"Quando não tem multa, facilita a saída de qualquer clube do Brasil para a Europa. Mas fiz um segundo contrato muito bom no São Paulo, por tudo aquilo que apresentei no fim de meu primeiro contrato. Sou muito grato à diretoria, e houve retorno da minha parte. Eu ficaria muito feliz em renovar e isso depende de meu trabalho. Se conseguir uma sequência legal de jogos como titular e o time tiver ascensão, minha permanência fica mais fácil", afirmou.
"Não tive contato com eles. Uma pequena parte da torcida me persegue, mas não me incomoda. A grande maioria dos torcedores do São Paulo gosta do meu trabalho. Eu jogo por eles, pelo presidente Juvenal Juvêncio e companheiros. Enche o saco repetir esse assunto. Se continuar aqui por dez anos, vão continuar me perseguindo", afirmou.

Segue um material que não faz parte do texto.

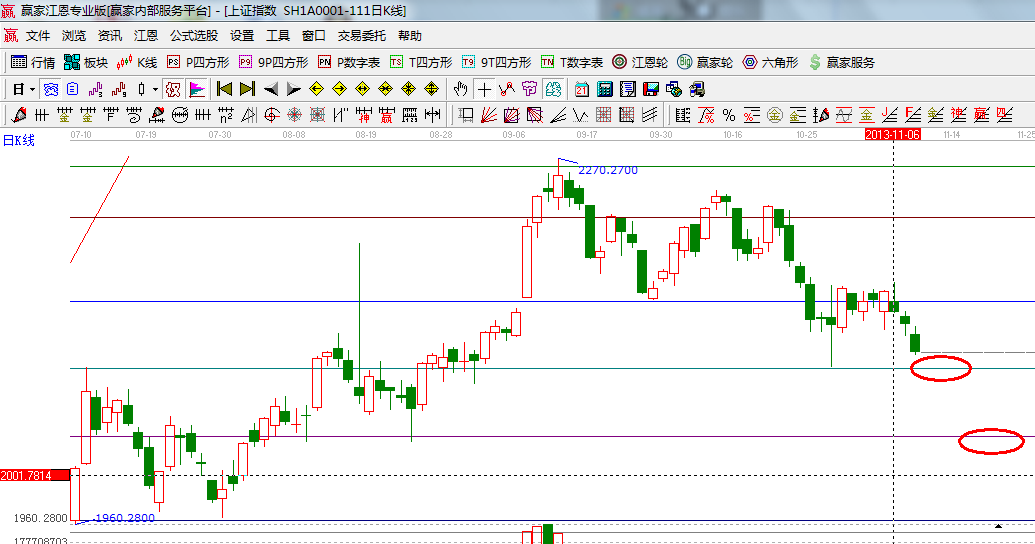The width and height of the screenshot is (1035, 544).
Task: Open the calendar 21 icon
Action: pyautogui.click(x=581, y=89)
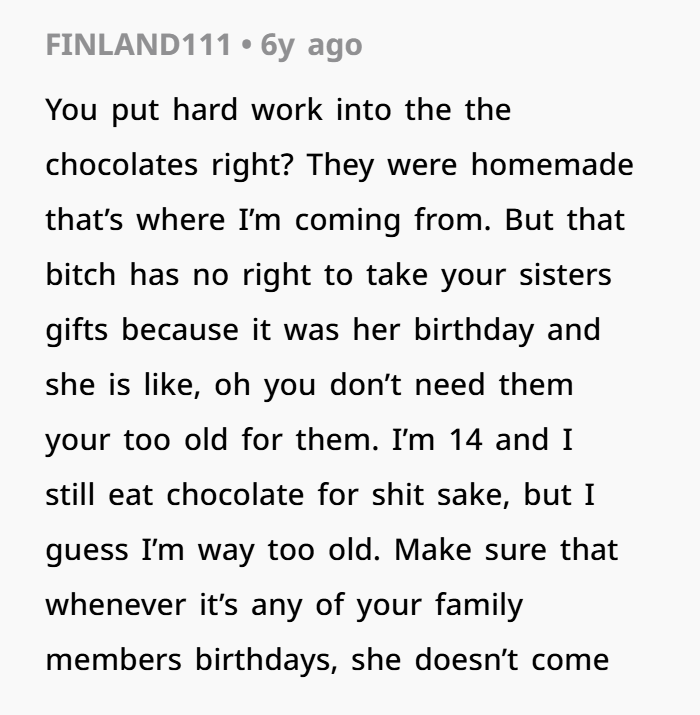Click the number '14' in the comment

click(466, 440)
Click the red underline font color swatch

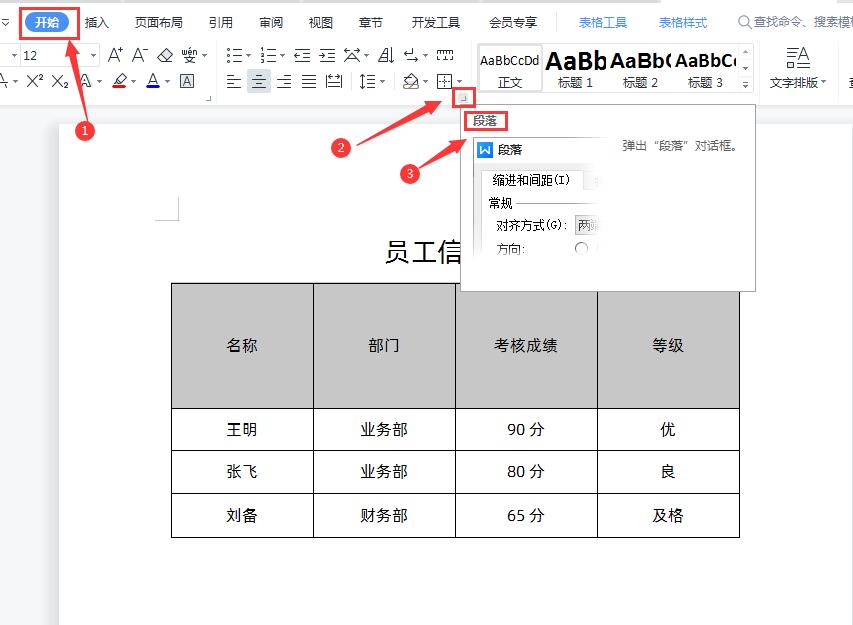[x=121, y=80]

Aos 27 anos, Richarlyson ainda não foi procurado formalmente para negociar sua renovação, mas não segue o exemplo de outros jogadores experientes do São Paulo, que sonham em fazer a independência financeira no exterior. Miranda já chegou a afirmar que seu ciclo está próximo do fim e deve deixar o Morumbi até o fim de seu contrato, no meio do ano que vem. Jorge Wagner, por sua vez, tem um termo de compromisso para defender o Kashiwa Reysol em 2011.
"Mesmo ainda sem negociarmos a renovação, já houve conversa de canto, perguntaram se quero continuar. Estou feliz, aqui é o meu lugar. Se tiver renovação, vou continuar feliz. Se não acontecer, foram seis anos de muita vitória e luta", concluiu.